The SPoC framework comprises several key components that collectively enhance the synthesis process:

  1. Credit Assignment via Compilation Errors: The authors identify that 88.7% of program failures are rooted in compilation errors. Therefore, a robust error localization method is employed to pinpoint the specific portions of the code responsible, allowing more strategic search over alternative translations.
  2. Translation and Search: A seq2seq translation model with beam search generates multiple candidate translations for each pseudocode line. The synthesized program is then selected through best-first search—evaluating combinations of candidate translations until a program that successfully compiles and passes all test cases is found.
  3. Error Localization Techniques: Two innovative methods are proposed to localize errors effectively:
    • Multiclass Classification: This method utilizes neural networks to predict offending lines of code guided by error messages and pseudocode, dynamically adjusting search pathways.
    • Prefix-based Pruning: Additional compilations identify erroneous code prefixes, enabling their exclusion from subsequent synthesis attempts.

Empirical Evaluation

The paper is underpinned by a new dataset, SPoC, consisting of over 18,356 C++ programs annotated with human-authored pseudocode. The dataset showcases the consistent granularity of pseudocode, a significant improvement over precedent datasets which often relied on synthetic pseudocode. Using this dataset, the success rate of synthesizing programs was augmented from a baseline of 24.6% (top-one translation) to an impressive 44.7% under a budget of 100 program compilations.

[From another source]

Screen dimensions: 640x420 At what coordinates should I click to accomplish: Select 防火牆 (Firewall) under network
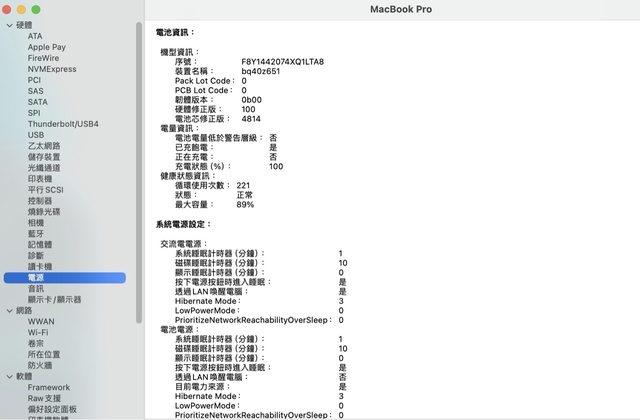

Implications and Future Directions

The implications of this work are profound for both practical and theoretical facets of AI development. Practically, the framework has the potential to enhance automated coding systems, paving the way for more efficient software development processes. Theoretically, it prompts further exploration into the intersection of natural language processing and program synthesis.

The approach also opens avenues for future research, particularly in improving the granularity and context understanding of pseudocode, enhancing the sensitivity and specificity of error localization, and extending the framework to diverse programming languages and paradigms.

In summary, this paper presents a robust exploration into pseudocode-to-code translation, significantly advancing the domain of program synthesis. The SPoC framework, with its emphasis on compilation and error localization, stands out as a methodologically sound and practically viable direction for future research endeavors in automated programming.